Given text —
· · ·
Since 1988, the Australian Catholic Bishops Conference (ACBC) has released a Social Justice Statement each year to highlight a particular societal issue. This year the Social Justice Statement is titled, To Live Life to the Full: Mental Health in Australia Today.
Merrilyn Paul is one of nine VMCH Case Managers supporting around 1170 carers during the COVID-19 pandemic. Aged between eight years old to almost 100, individuals are caring for a family member who has a mental illness, dementia, disability, chronic condition, or is in palliative care. These strict lockdowns are extremely tough for carers who are already under a lot of stress. Merrilyn gives us an insight into how carers are faring:
Generally speaking, how are carers coping during isolation?
Carers are feeling isolated and cut off from the community, causing a much higher level of stress than usual. Limited community access for respite, cancelling in-home supports due to the concern of contracting COVID-19 and family members limiting their access to the frail and elderly to keep them safe are just some issues. Parents and grandparents are struggling to cope with remote learning and working from home, especially those who have children with special needs. They feel incapable at times; isolated and disconnected from their usual supports.
· · ·
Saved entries
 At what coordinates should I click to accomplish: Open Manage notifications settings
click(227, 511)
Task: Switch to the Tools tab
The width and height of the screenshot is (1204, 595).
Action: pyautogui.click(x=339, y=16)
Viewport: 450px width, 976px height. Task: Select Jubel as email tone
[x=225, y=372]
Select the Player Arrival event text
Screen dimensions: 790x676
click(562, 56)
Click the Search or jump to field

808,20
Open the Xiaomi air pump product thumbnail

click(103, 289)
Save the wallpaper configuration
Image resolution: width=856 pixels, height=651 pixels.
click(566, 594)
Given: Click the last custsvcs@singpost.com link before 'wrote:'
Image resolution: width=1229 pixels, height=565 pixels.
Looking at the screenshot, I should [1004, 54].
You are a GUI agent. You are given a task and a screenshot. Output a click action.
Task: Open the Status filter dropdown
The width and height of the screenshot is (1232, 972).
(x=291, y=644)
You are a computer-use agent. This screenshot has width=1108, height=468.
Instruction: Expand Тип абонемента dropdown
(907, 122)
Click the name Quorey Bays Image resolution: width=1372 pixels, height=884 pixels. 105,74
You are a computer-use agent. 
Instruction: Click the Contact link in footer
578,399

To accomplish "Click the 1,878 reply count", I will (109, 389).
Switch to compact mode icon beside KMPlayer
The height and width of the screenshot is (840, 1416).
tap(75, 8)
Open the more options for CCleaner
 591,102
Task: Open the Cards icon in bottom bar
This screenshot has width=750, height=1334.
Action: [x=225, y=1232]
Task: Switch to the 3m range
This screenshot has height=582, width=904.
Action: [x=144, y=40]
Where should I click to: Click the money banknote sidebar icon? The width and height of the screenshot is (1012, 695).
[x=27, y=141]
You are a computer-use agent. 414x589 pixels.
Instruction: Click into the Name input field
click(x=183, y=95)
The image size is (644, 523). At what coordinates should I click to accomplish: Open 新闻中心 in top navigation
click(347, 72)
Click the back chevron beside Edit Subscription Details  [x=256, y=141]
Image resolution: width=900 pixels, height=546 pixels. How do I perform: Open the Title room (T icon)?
· · ·
What this exercise asks —
**a.** Translate this sentence from the text about carers into Spanish: "These strict lockdowns are extremely tough for carers who are already under a lot of stress."
**b.** According to the text about carers, roughly how many carers are the VMCH Case Managers supporting during the COVID-19 pandemic?
**c.** Please pick up the text about carers right after its final sentence and keep writing it.
The data above has nothing to do with the text about carers.

Answer list —
**a.** Estos confinamientos estrictos son extremadamente duros para los cuidadores que ya están sometidos a mucho estrés.

**b.** Around 1170 carers.

**c.**
What kind of advice do you give to help support their mental health?
We encourage them to access our online carer engagement supports and activities which have been adapted to support them in isolation. We encourage carers to keep connected with their family and friends via phone or video chats, we also have access to VMCH TeleFriends (volunteers who make weekly social phone calls). If they are feeling anxious, we advise them to contact their GP who can support them with a Mental Health Plan, and we also refer them to counselling supports.
What kind of practical support do you give and how does this help them?
During the pandemic we have been able to continue providing flexible in home respite/support as usual, however some carers have chosen to suspend some services until Stage 4 has lifted. Some carers are experiencing financial stress due to loss of work so we have been able to provide Coles vouchers and meals. We continue to provide funding for equipment, non-contact shopping, laundry, gardening and home maintenance to ensure they are living safely and well at home. The families who are supporting children with remote learning can access tutoring support and in-home respite to help alleviate some of the carer burden. Our team of Case Managers are in regular contact with all our carers providing advice and practical and emotional support if needed.